Data records:
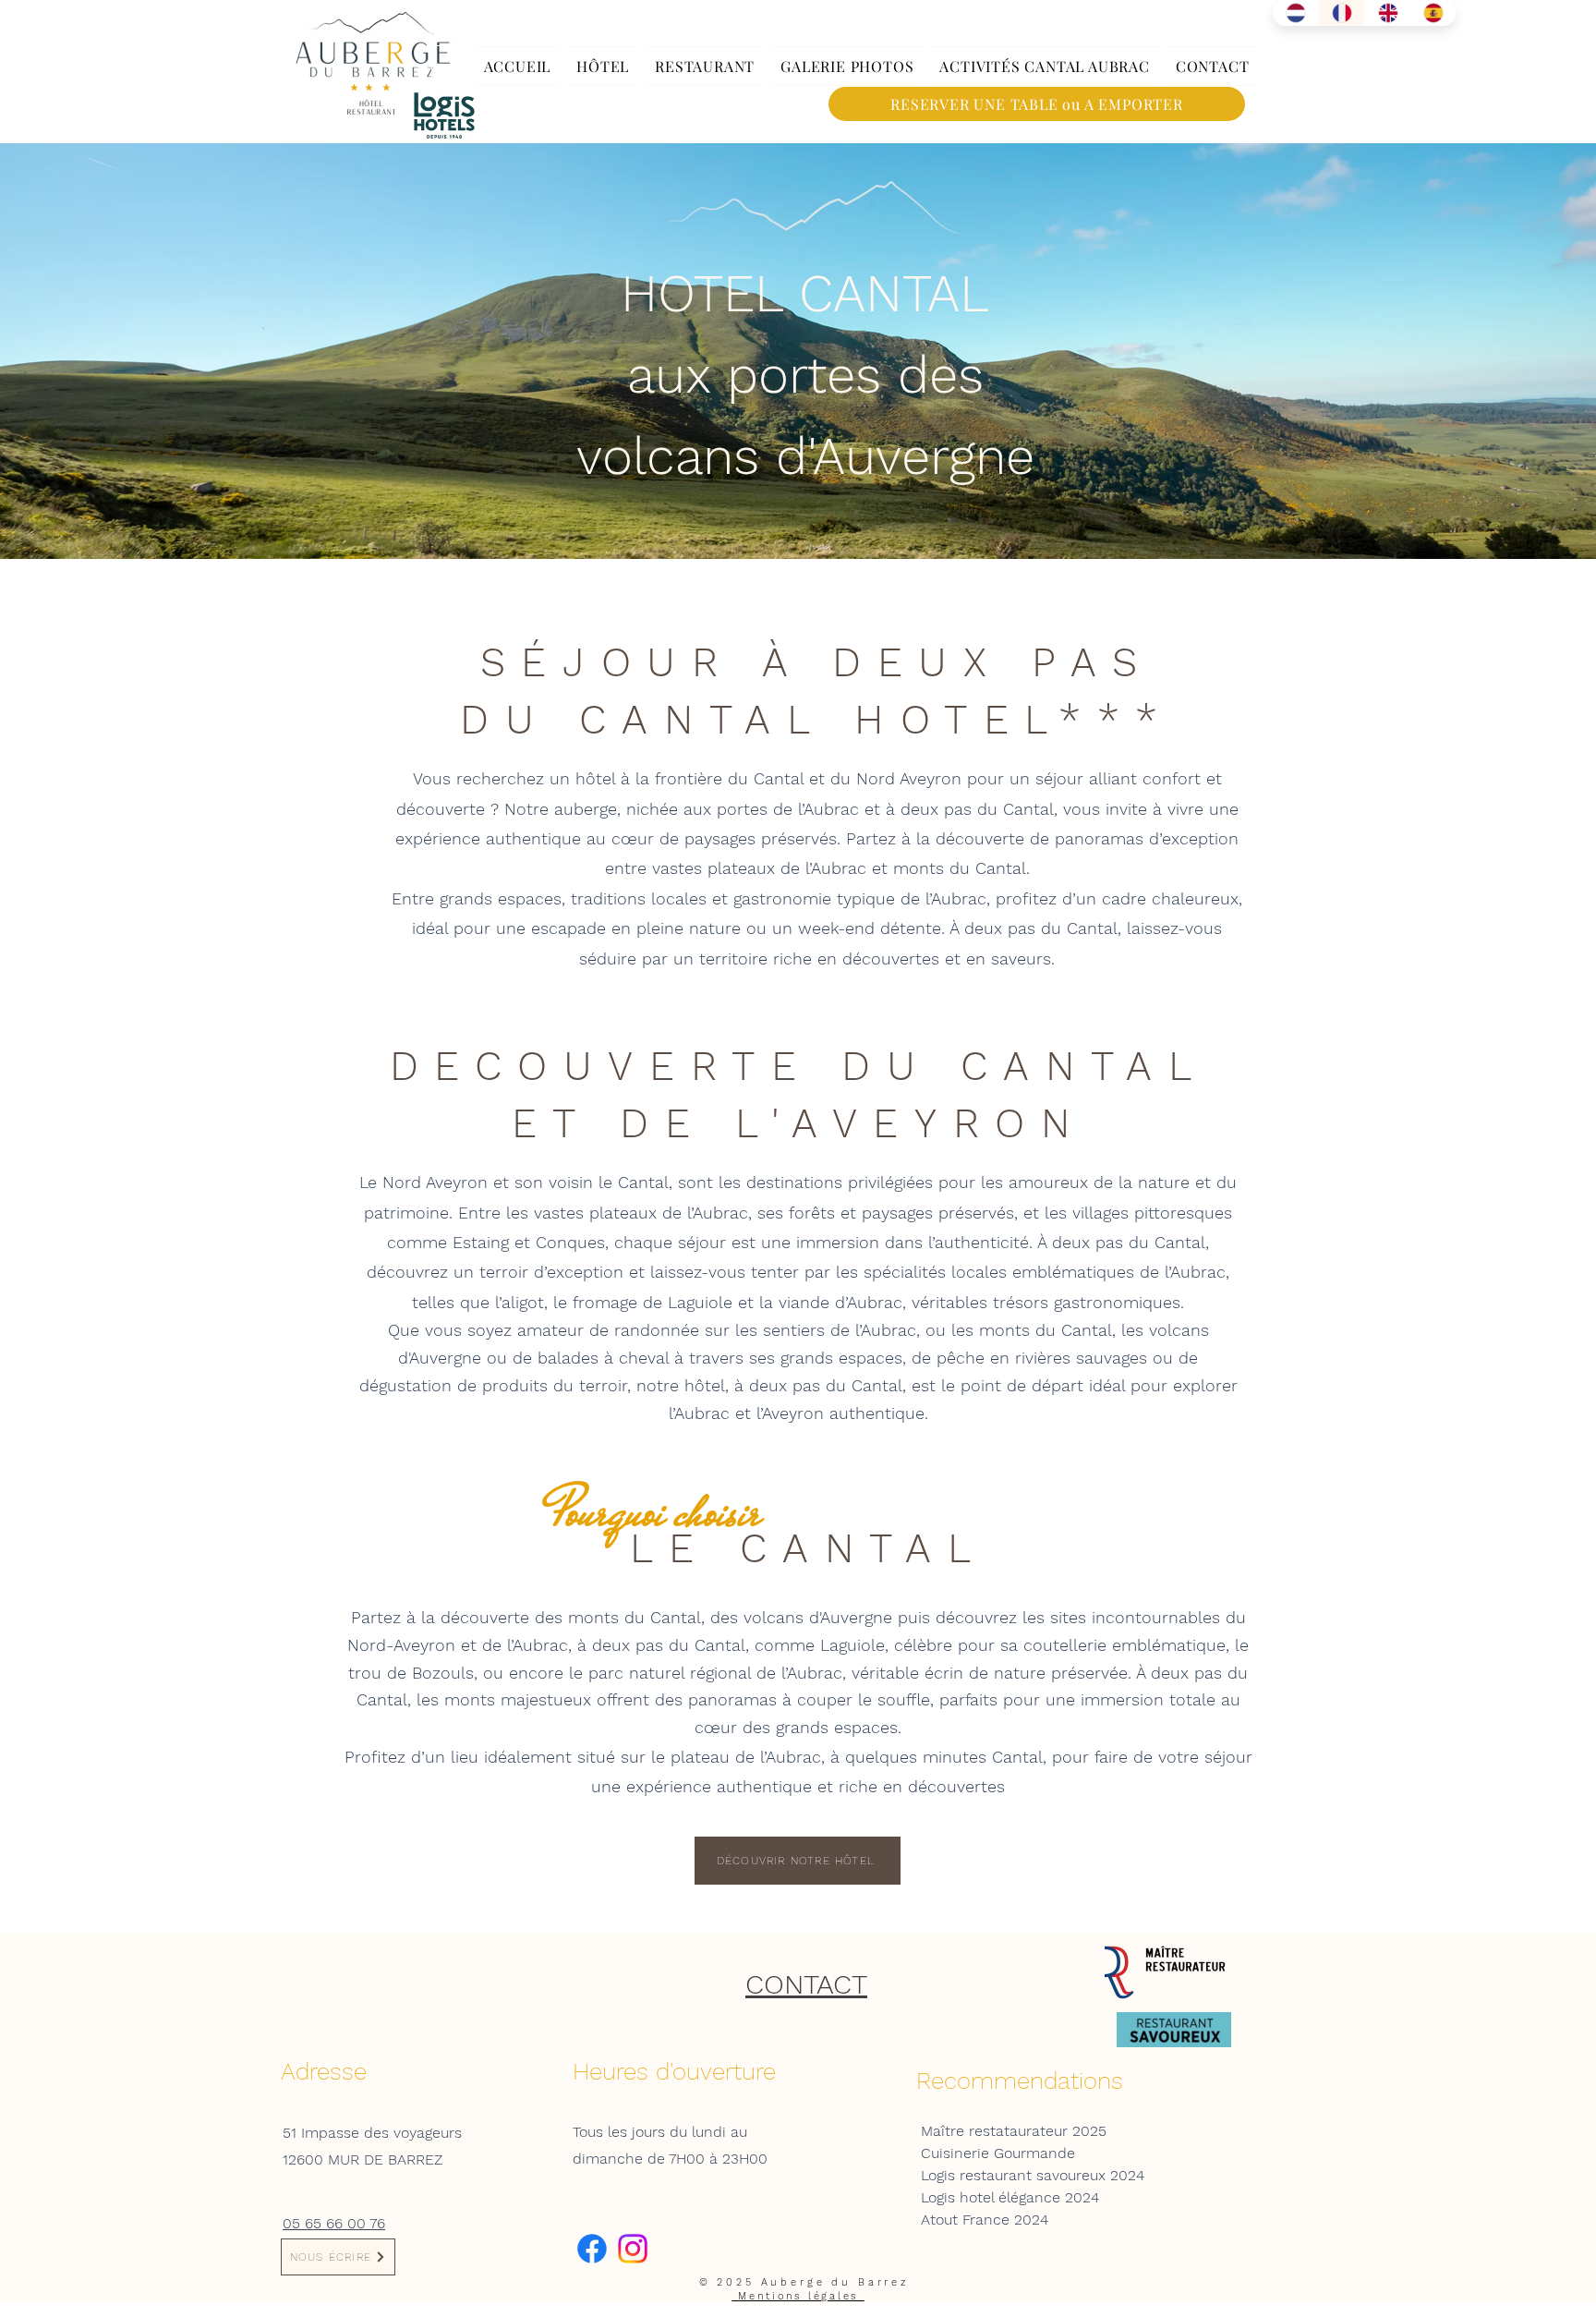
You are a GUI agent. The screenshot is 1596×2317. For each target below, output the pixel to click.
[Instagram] (632, 2248)
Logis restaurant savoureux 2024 (1032, 2175)
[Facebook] (592, 2248)
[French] (1341, 13)
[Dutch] (1295, 13)
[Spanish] (1432, 13)
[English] (1387, 13)
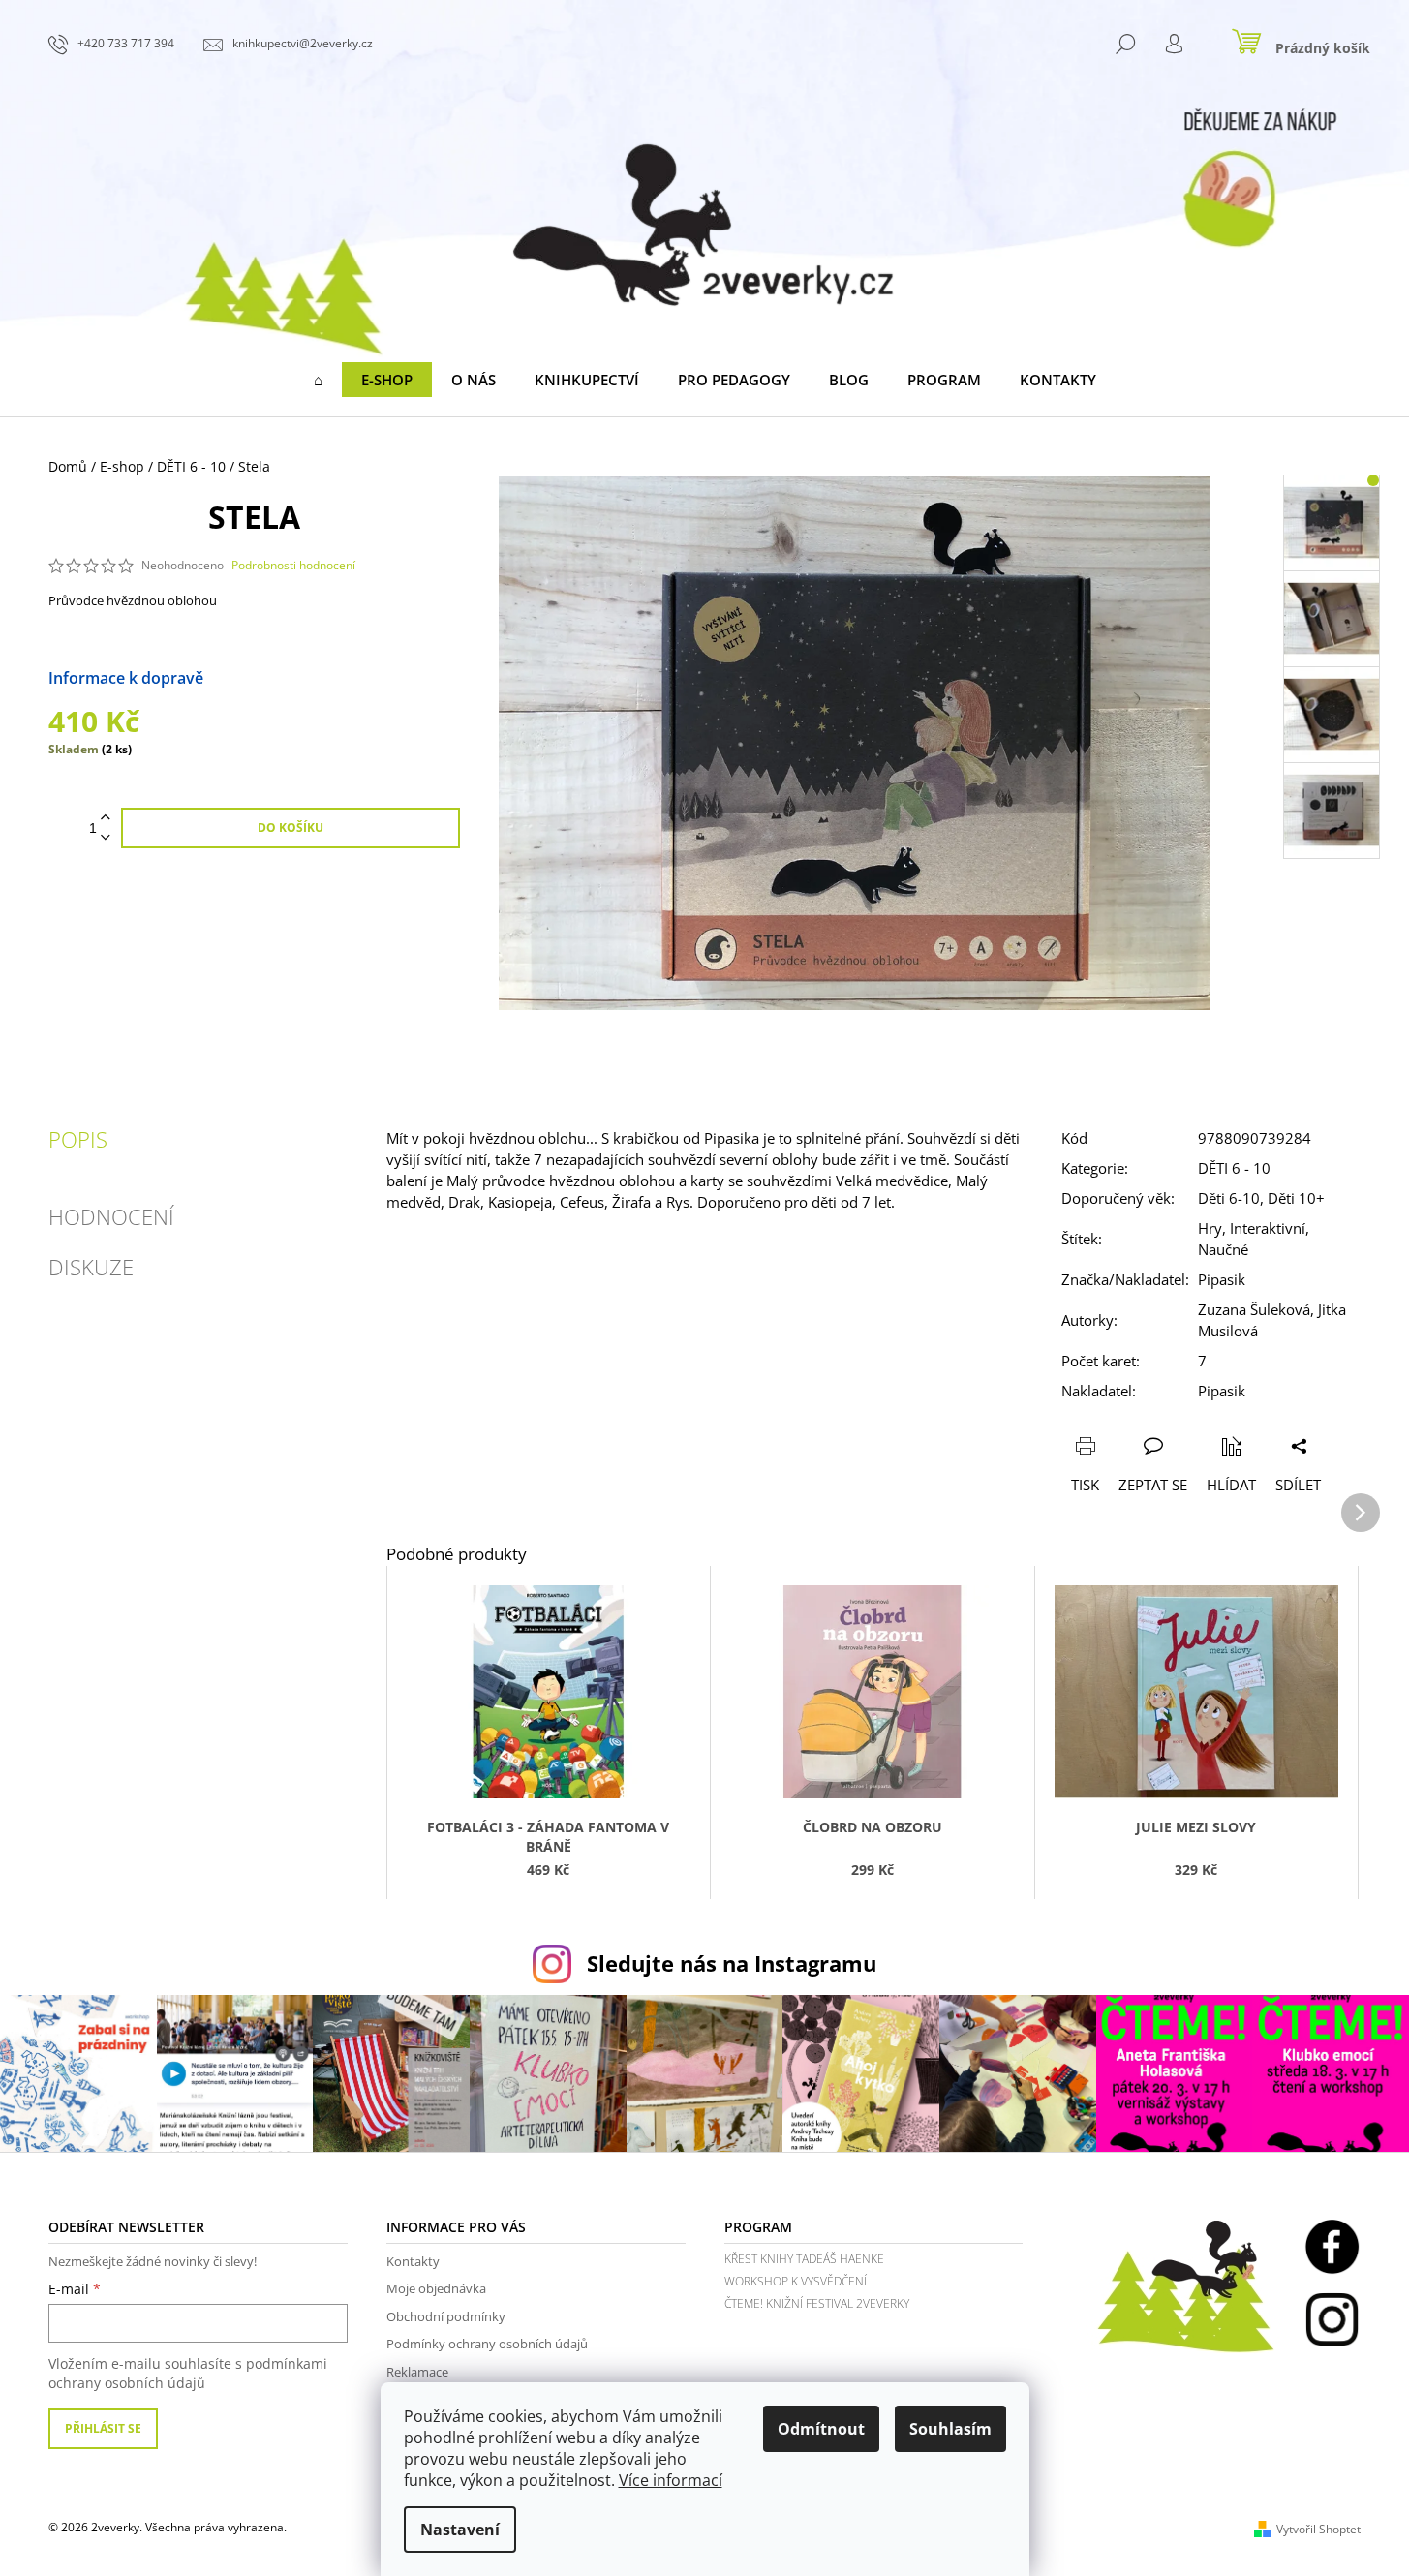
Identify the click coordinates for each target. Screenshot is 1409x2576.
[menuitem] (318, 379)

Exercise goal —
Pick out all lines from the data above in which the word "click" appears.

Response —
You are a GUI agent. The screenshot is 1596×2317. For each target below, output the pixel to click.
Identify the click coordinates for each target. Screenshot is 1409x2576.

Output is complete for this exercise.